As relações entre Brasil e China entraram em uma fase de maturidade. O desafio já não consiste apenas em acompanhar recordes comerciais, mas em explicar o significado desses números para quem vive dos dois lados do oceano. O agricultor que cultiva soja no Centro-Oeste, o minerador em Minas Gerais, o pesquisador que desenvolve novas variedades agrícolas, o engenheiro envolvido em projetos logísticos e o empresário que investe em inovação participam da mesma história, embora raramente apareçam juntos na mesma reportagem.

O melhor jornalismo é aquele que consegue revelar essas conexões.
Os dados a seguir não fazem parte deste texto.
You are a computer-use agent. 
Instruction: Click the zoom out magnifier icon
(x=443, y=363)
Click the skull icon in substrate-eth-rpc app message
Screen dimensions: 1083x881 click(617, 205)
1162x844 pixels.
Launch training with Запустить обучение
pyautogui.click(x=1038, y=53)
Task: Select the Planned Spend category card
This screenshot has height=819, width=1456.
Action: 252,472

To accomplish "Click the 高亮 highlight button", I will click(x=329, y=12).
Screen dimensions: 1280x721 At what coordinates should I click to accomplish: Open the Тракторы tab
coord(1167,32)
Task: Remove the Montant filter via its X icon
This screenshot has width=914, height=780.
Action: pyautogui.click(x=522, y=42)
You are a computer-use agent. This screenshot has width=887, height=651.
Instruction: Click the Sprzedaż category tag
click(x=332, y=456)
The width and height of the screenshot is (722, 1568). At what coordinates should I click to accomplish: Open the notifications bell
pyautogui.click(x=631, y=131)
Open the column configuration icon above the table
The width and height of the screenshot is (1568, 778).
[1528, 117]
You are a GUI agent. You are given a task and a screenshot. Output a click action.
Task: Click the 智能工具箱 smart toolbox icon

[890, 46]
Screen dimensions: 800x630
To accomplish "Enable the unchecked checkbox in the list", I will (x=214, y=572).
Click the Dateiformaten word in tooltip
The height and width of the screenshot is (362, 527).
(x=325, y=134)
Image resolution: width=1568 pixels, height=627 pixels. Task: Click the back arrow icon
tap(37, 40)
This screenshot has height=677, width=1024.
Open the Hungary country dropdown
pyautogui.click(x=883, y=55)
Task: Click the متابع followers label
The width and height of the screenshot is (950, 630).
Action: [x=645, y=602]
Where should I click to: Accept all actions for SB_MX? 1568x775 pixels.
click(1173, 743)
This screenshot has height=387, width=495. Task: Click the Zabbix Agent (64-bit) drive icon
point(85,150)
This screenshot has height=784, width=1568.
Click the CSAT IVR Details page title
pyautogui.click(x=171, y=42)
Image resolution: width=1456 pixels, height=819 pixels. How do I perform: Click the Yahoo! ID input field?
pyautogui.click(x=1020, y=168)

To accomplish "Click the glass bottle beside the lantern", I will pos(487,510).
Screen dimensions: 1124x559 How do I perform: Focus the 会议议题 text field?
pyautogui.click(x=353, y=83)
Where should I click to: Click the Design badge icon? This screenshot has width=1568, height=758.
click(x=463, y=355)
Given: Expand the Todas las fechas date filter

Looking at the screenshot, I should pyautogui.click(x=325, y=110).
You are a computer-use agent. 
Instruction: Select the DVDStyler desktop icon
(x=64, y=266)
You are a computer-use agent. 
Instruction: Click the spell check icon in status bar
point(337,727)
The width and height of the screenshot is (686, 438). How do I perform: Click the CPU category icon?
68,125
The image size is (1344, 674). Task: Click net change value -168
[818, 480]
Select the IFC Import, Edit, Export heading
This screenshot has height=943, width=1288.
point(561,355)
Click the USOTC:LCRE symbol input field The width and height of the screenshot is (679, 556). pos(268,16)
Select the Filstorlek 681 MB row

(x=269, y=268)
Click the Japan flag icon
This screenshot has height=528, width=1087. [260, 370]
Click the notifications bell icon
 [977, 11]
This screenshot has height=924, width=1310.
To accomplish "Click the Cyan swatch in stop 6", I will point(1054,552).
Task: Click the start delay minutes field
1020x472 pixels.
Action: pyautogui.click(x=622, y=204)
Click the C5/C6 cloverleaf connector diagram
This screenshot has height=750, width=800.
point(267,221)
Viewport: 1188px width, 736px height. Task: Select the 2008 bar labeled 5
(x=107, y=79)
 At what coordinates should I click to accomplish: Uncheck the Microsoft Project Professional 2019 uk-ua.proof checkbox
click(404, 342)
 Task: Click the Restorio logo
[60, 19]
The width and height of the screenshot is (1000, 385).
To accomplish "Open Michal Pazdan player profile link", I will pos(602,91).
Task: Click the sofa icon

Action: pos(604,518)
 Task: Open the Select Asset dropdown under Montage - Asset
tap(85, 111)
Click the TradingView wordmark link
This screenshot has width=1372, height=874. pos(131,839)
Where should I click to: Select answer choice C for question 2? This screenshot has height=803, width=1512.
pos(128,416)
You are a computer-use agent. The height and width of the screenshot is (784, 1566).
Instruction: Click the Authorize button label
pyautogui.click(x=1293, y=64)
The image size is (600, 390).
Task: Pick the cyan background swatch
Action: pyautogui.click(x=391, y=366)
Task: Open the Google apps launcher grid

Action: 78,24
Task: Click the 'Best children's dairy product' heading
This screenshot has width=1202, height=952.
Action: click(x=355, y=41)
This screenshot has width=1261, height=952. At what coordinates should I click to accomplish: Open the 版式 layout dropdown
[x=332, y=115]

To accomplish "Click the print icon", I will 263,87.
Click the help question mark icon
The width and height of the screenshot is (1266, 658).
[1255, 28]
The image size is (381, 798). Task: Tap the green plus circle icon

Ele transforma estatísticas em pessoas, investimentos em experiências concretas e acordos internacionais em histórias compreensíveis para qualquer leitor. Ao fazer isso, contribui para que brasileiros conheçam melhor a China e para que chineses conheçam melhor o Brasil.

Os navios continuarão cruzando os oceanos carregados de mercadorias. Mas será a circulação de conhecimento, confiança e reconhecimento mútuo que determinará a profundidade dessa parceria nas próximas décadas. Produtos constroem mercados. Histórias constroem relações duradouras. É justamente nesse espaço que o jornalismo pode oferecer sua contribuição mais valiosa.